Que ce soit les cages pour le capturer, les chasseurs à l'affût la nuit pour le tuer, le répulsif pour le faire déménager ou le grillage pour l'empêcher de revenir, rien n'y a fait. En Alsace comme dans d'autres régions de France, les digues de protection fluviales intéressent les blaireaux. Ils y trouvent un sous-sol presque idéal pour creuser leurs galeries et leur terrier. A Houssen dans le Haut-Rhin, c'est le cas sur la digue de protection de l'Ill. Casse-tête pour les gestionnaires de digues, car le terrier crée un risque d'affaissement et d'inondation. Après avoir tout essayé, l'équipe gestionnaire du département a décidé de changer de stratégie.
« Lors d'une de nos visites techniques de contrôle sur la digue à proximité d'Houssen, nous avons été très étonnés de voir qu'un blaireau était passé en dessous du grillage que nous avions installé justement pour l'empêcher de revenir. Il s'est réinstallé exactement au même endroit », explique Gwendoline Kervellec, ingénieur au Services Rivières et Barrages du département du Haut-Rhin. Le grillage avait été installé après la crue de décembre 2012, quand il avait fallu colmater en urgence les galeries creusées par l'animal, afin d'empêcher l'inondation des champs voisins. Par la suite, des travaux d'ampleur (arasement et recompactage) avaient été menés sur la digue ainsi que l'installation de grillages anti-fouisseurs. Aujourd'hui, plutôt que de réinstaller ces barrières inefficaces, le département construit un terrier artificiel à proximité. Le but ? Accueillir l'animal sans le faire changer de territoire. Mais comme le blaireau est délicat à manipuler, le Service Rivières et Barrages a fait appel à des associations de protection de la nature. Ensemble, ils sont en train de déployer un protocole expérimental minutieux, qui maximise les chances de « relogement » durable.

# # #

Consigne -> D'après le texte sur les blaireaux de la digue de l'Ill, après quelle crue le grillage avait-il été installé ? Répondez en une phrase, s'il vous plaît. Les lignes proviennent d'une source distincte de ce texte.

Extraits de lignes ->
# # #

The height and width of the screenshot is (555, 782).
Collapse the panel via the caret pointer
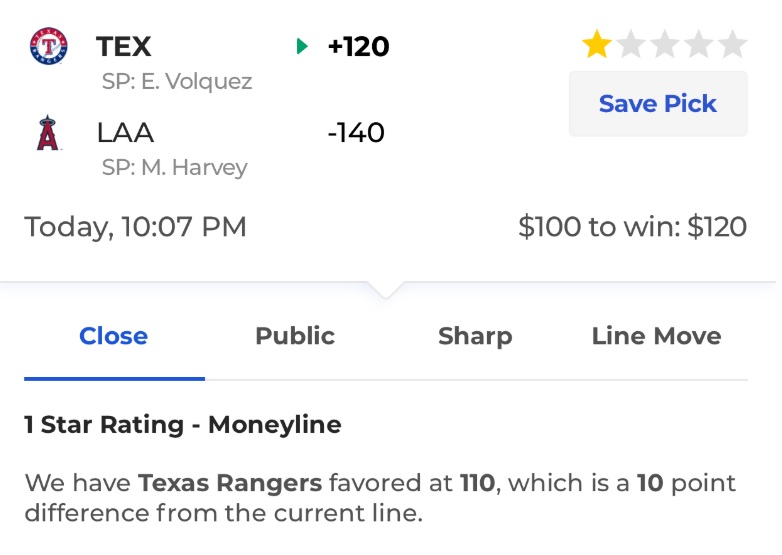point(386,290)
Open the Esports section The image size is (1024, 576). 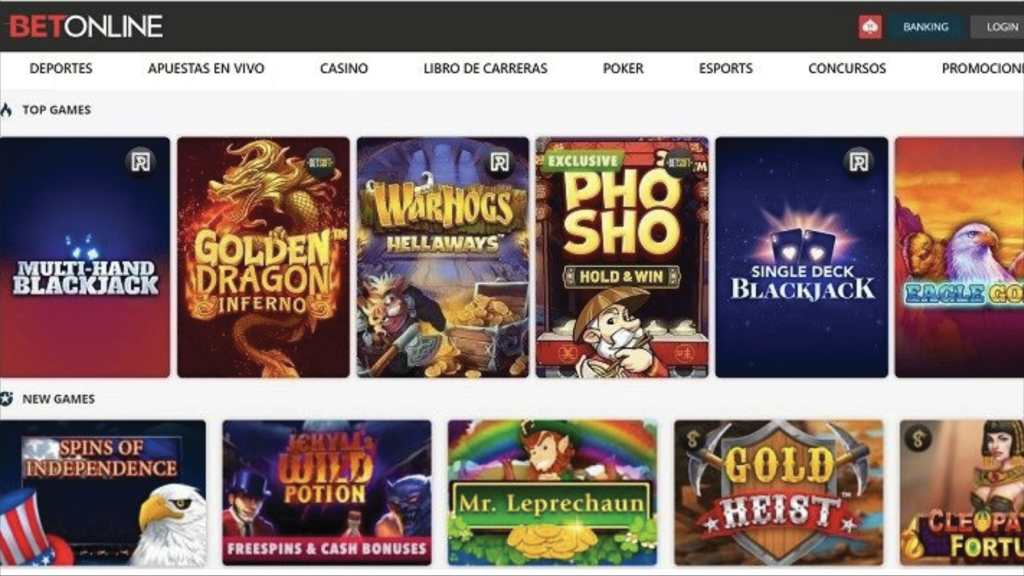coord(726,69)
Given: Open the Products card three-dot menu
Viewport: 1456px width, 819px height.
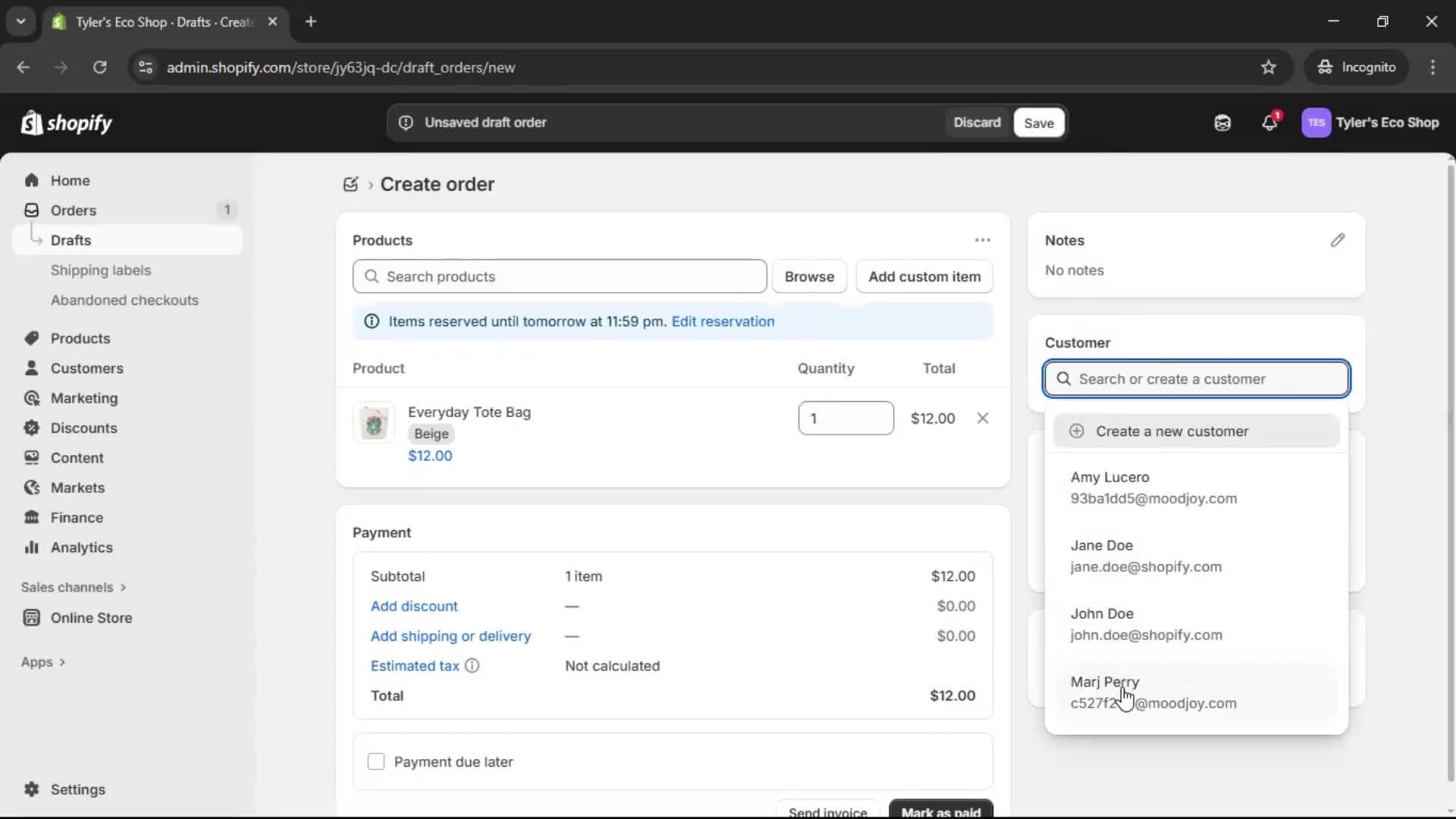Looking at the screenshot, I should [x=982, y=240].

# # #

Résultat -> Le grillage avait été installé après la crue de décembre 2012.